Fig 1. Investigating the effects of the vemurafenib and erlotinib combination in BRAF and KRAS mutant NSCLC cells.

A: Western blot of phosphorylated AKT and ERK signaling in native untreated cell lines ([+] mutated; [–] wildtype). All lanes are from the same gel and break was created to include only relevant cell lines B: A549, H460, H1755 and HCC364 cell lines treated with D (DMSO) or indicated drugs, E (erlotinib), V (vemurafenib), and EV (erlotinib-vemurafenib) were analyzed after 72h by a MTS assay.
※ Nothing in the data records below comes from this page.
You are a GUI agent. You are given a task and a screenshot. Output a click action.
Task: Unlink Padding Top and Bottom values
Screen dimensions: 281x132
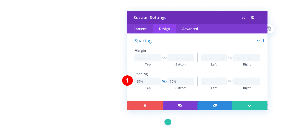[x=164, y=81]
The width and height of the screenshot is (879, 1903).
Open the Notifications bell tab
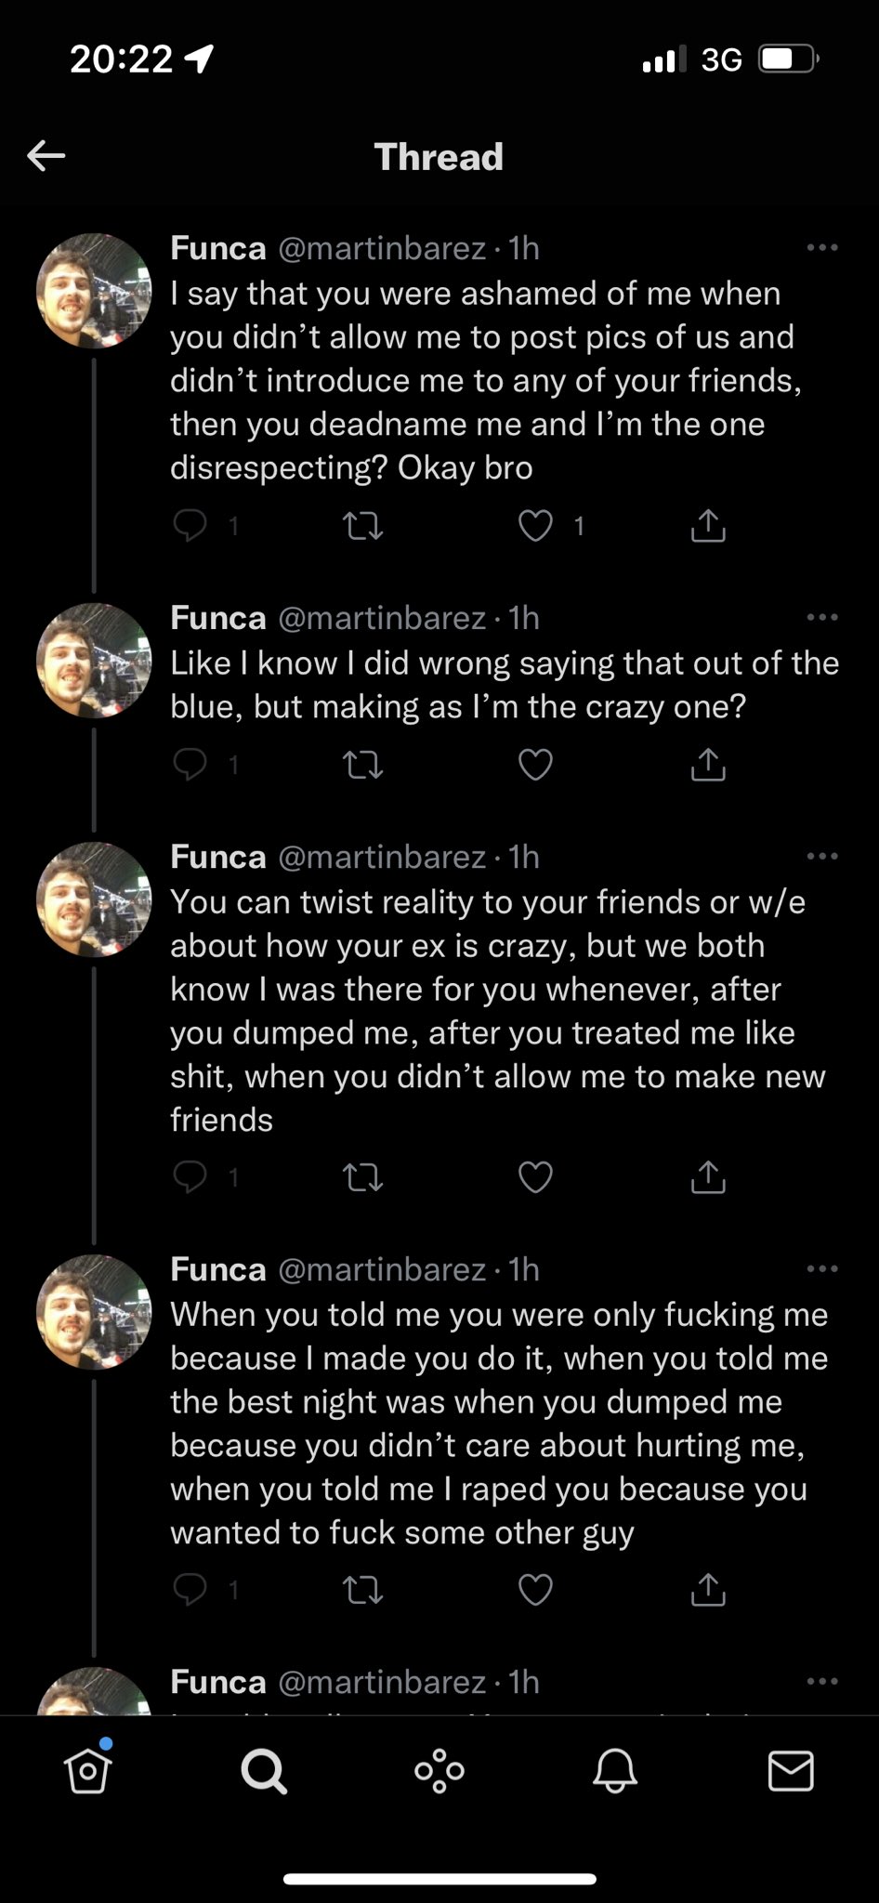[x=615, y=1771]
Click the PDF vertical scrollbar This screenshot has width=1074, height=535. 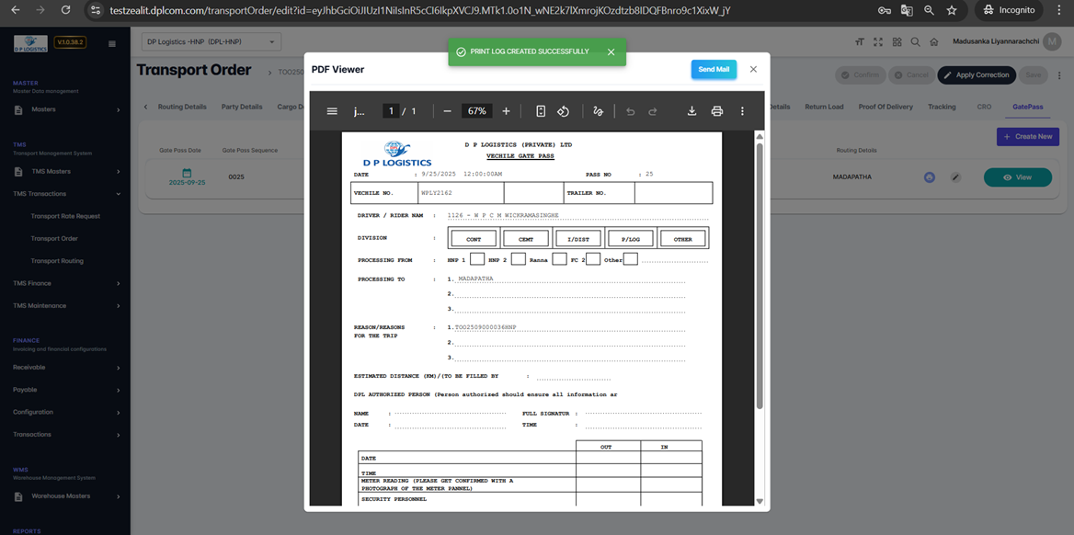point(760,276)
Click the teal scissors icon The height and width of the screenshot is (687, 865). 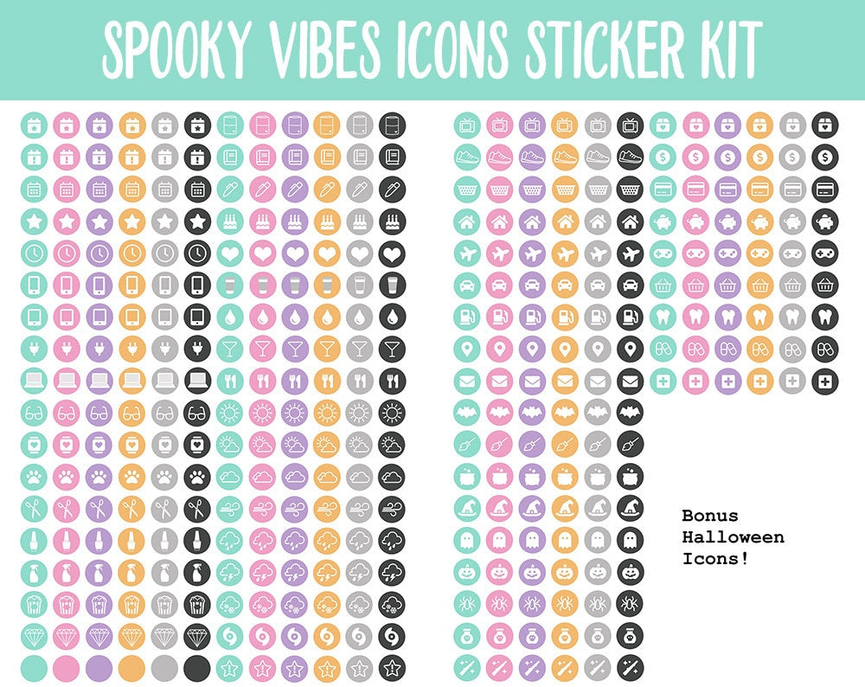[x=33, y=508]
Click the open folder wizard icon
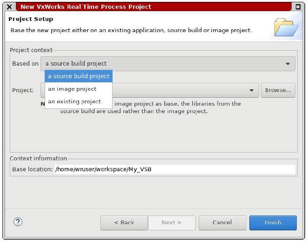307x242 pixels. pyautogui.click(x=286, y=27)
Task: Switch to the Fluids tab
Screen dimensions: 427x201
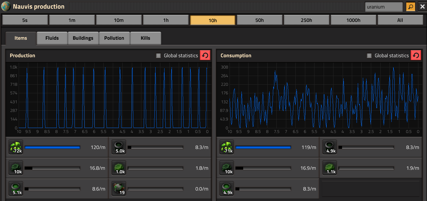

The IC50 for Vemurafenib in HCC364 was 0.8 μM. C: Western blot of different NSCLC cell lines, showing changes in p-ERK, p-AKT and PARP with vehicle D (DMSO), E (erlotinib) 1.6 μM, V (vemurafenib) 1.6 μM, EV (erlotinib+vemurafenib) 1.6/1.6, μM after 24h treatment. D: Apoptosis by flow cytometry 48h post treatment with D (DMSO), E (erlotinib) 1.6 μM, V (vemurafenib) 1.6 μM, EV (erlotinib/vemurafenib 1.6/1.6 μM). Western blot, post 48h, supporting PARP cleavage with V and EV in HCC364 but not H1755 cells.